• **INSTRUCTIONS FOR THE TASK**
Extract each line below that contains the word "Μητροπολίτου", reproducing every such line in full.

[begin DATA PROVIDED]

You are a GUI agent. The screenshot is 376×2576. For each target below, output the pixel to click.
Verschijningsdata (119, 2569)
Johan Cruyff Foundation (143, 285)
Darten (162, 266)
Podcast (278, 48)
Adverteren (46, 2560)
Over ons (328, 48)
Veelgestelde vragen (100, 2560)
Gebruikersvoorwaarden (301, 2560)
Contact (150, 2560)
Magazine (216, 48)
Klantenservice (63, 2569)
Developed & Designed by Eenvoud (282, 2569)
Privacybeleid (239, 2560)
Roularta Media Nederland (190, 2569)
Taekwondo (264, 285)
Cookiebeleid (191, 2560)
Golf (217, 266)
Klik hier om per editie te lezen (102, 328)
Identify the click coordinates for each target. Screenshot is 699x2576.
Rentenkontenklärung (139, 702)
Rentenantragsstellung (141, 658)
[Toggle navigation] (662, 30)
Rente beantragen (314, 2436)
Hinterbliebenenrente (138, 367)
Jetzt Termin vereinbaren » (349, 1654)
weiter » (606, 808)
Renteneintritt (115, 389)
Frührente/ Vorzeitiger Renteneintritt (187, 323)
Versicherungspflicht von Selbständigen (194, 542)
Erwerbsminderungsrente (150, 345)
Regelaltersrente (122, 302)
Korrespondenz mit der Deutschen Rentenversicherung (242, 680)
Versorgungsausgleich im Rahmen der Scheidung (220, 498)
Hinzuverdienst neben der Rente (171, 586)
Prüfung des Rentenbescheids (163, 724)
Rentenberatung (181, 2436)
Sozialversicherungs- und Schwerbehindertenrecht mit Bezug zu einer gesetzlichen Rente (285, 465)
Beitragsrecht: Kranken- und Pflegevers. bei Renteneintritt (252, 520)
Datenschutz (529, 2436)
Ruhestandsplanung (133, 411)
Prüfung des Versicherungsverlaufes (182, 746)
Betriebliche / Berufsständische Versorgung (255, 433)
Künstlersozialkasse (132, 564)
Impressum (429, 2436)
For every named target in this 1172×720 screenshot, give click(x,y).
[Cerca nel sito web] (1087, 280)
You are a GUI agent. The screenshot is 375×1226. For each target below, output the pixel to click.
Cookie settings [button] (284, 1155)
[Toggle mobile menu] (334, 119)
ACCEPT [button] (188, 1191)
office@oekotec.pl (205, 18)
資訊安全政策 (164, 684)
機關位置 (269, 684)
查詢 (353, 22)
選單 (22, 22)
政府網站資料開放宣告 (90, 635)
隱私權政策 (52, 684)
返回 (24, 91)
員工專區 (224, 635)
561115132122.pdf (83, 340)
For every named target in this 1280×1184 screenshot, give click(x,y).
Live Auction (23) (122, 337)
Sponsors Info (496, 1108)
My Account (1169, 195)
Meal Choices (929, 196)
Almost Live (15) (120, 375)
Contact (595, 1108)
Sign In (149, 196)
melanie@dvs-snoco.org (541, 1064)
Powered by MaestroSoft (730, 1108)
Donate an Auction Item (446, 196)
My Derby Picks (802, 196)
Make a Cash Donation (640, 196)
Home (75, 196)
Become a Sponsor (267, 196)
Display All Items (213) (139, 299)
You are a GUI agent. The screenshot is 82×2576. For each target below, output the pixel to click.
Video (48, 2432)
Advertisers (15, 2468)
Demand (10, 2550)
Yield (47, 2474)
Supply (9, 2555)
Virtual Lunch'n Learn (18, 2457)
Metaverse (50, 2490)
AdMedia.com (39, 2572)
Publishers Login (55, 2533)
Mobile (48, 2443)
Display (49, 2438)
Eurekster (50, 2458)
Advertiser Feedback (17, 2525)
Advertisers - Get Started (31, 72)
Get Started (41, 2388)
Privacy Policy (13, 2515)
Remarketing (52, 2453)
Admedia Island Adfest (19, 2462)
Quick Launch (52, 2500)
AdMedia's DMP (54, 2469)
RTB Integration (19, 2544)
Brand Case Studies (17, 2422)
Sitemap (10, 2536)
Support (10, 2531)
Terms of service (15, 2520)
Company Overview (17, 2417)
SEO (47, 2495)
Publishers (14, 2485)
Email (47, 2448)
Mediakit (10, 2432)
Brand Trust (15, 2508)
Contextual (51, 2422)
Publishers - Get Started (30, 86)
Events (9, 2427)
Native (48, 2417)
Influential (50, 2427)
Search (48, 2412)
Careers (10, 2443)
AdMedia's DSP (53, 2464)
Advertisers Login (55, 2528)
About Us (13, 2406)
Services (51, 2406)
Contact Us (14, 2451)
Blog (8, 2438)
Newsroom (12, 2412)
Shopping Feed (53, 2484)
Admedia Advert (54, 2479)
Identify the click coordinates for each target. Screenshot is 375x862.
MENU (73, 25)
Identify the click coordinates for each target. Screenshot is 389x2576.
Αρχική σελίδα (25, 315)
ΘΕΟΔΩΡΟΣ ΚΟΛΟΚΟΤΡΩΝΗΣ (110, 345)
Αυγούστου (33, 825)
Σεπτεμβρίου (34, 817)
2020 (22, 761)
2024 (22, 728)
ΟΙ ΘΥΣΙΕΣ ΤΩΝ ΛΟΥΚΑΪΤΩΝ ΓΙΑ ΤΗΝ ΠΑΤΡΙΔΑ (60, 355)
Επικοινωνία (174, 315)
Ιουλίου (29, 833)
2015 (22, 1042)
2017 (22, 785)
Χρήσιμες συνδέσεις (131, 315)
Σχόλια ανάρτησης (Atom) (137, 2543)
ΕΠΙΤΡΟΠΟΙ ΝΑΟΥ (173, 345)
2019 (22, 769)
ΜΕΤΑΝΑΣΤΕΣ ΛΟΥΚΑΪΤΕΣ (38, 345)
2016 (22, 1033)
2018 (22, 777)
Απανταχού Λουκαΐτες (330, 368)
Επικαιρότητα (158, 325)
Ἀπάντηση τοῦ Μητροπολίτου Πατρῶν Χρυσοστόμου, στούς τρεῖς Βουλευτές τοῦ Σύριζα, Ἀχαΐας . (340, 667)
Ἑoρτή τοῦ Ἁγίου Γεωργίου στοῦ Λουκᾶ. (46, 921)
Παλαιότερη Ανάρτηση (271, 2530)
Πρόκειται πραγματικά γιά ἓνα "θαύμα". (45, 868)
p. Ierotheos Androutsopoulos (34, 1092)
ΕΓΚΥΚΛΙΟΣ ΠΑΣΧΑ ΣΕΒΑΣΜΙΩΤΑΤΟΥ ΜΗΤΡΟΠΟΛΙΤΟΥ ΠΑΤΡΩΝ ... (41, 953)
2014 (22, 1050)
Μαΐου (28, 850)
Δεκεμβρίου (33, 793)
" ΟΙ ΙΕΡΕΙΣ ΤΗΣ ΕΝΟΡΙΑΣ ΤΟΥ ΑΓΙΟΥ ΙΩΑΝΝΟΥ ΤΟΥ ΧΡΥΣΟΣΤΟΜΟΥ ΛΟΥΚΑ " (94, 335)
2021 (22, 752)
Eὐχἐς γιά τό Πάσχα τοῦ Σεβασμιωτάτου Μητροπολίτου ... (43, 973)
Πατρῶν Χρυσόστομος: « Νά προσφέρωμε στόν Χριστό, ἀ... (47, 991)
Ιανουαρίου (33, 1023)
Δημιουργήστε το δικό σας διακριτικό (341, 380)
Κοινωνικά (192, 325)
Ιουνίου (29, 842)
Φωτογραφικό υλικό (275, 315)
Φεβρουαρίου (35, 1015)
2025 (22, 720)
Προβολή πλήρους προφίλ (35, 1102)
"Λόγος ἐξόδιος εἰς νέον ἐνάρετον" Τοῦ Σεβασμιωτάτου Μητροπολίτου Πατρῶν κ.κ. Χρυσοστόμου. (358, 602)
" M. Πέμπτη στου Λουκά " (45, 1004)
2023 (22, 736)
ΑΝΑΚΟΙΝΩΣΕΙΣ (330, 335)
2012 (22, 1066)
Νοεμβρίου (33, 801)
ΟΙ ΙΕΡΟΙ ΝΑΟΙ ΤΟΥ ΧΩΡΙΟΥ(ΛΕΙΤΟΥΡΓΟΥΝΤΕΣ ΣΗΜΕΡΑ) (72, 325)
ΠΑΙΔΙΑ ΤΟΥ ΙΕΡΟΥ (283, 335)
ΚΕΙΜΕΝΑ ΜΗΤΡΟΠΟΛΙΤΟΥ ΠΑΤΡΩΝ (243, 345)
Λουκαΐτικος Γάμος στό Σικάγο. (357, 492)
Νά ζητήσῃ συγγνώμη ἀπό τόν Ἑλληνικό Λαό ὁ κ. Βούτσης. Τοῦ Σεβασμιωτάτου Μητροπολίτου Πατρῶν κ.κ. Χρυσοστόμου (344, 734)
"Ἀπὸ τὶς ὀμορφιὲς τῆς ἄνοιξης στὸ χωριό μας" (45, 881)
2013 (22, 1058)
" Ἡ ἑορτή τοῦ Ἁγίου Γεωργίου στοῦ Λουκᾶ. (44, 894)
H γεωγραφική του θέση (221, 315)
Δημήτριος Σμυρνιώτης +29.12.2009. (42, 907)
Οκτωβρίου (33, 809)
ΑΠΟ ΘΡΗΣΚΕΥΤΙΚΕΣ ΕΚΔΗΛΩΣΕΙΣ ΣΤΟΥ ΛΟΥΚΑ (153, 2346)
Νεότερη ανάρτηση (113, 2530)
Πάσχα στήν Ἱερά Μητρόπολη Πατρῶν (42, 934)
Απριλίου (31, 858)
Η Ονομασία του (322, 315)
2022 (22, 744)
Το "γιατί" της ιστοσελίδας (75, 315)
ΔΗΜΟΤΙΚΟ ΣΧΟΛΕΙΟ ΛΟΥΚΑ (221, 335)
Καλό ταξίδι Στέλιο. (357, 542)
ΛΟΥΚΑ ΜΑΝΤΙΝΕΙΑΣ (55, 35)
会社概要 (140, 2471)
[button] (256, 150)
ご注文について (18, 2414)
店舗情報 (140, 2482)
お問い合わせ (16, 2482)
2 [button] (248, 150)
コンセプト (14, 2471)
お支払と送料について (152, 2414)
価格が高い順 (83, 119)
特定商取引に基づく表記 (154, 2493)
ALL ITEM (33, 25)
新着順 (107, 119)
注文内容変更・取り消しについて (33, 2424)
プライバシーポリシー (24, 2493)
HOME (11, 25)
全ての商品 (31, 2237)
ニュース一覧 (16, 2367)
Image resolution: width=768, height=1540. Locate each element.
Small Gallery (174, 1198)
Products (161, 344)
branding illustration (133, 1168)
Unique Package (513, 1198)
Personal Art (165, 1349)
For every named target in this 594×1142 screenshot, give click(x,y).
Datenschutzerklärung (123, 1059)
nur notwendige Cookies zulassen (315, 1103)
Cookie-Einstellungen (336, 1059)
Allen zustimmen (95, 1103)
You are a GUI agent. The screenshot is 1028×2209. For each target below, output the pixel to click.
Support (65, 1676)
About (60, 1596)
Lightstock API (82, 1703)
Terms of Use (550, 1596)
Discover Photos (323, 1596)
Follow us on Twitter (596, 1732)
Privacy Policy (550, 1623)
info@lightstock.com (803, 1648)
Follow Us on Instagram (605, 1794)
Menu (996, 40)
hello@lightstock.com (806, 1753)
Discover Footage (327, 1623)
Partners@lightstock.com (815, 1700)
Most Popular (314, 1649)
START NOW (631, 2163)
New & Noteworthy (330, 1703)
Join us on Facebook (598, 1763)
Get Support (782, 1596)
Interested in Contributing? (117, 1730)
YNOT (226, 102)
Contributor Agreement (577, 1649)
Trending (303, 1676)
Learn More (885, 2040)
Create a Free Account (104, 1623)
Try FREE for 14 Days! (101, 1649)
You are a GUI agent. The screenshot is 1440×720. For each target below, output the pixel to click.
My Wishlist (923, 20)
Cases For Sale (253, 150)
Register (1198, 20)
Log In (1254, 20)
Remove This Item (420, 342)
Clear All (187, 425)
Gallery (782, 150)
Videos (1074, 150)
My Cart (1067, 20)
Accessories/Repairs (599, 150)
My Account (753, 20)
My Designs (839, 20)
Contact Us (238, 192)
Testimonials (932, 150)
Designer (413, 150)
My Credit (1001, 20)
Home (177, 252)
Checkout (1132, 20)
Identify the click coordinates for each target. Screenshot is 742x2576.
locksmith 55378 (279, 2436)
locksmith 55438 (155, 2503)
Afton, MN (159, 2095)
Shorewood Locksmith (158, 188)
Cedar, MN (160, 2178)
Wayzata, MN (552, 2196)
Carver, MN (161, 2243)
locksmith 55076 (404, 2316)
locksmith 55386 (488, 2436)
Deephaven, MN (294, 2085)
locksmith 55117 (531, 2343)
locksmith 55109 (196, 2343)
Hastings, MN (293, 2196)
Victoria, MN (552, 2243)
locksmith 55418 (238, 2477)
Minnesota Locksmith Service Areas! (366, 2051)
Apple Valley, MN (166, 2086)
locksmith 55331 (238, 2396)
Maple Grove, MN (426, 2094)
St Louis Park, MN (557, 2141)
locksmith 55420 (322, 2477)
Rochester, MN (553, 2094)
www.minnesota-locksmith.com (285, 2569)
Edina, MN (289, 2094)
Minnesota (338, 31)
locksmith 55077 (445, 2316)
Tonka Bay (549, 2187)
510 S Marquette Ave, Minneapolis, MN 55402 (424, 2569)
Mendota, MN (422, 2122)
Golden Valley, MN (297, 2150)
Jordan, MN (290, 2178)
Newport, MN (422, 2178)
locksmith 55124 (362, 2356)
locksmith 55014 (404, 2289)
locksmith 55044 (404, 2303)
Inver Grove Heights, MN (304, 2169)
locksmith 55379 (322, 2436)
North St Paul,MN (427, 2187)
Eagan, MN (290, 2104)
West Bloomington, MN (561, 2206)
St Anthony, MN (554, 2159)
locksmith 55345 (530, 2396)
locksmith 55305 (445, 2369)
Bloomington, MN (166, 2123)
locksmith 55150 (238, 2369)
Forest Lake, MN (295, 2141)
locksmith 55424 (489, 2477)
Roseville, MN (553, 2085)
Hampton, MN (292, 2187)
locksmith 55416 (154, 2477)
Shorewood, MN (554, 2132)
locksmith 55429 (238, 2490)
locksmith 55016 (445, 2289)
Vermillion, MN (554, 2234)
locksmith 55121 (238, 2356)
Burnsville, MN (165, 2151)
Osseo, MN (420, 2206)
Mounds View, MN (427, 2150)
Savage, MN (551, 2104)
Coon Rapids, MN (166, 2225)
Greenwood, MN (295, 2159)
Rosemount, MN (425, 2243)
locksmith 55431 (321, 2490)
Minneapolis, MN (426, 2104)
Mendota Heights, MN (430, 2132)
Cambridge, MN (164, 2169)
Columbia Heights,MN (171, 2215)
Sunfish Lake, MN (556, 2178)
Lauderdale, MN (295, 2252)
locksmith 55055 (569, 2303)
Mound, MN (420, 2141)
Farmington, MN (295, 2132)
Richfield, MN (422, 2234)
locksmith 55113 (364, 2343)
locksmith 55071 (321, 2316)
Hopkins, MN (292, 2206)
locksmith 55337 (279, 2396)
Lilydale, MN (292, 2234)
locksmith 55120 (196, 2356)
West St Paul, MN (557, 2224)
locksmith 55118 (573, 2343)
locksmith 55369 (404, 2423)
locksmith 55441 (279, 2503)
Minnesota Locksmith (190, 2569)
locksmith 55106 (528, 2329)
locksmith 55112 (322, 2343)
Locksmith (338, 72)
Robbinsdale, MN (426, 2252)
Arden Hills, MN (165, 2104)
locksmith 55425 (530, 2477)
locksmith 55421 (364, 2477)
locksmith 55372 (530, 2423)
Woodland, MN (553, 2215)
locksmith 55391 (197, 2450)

[end DATA PROVIDED]

• **ANSWER TO THIS EXERCISE**
Ἀπάντηση τοῦ Μητροπολίτου Πατρῶν Χρυσοστόμου, στούς τρεῖς Βουλευτές τοῦ Σύριζα, Ἀχαΐας . (340, 667)
Eὐχἐς γιά τό Πάσχα τοῦ Σεβασμιωτάτου Μητροπολίτου ... (43, 973)
"Λόγος ἐξόδιος εἰς νέον ἐνάρετον" Τοῦ Σεβασμιωτάτου Μητροπολίτου Πατρῶν κ.κ. Χρυσοστόμου. (358, 602)
Νά ζητήσῃ συγγνώμη ἀπό τόν Ἑλληνικό Λαό ὁ κ. Βούτσης. Τοῦ Σεβασμιωτάτου Μητροπολίτου Πατρῶν κ.κ. Χρυσοστόμου (344, 734)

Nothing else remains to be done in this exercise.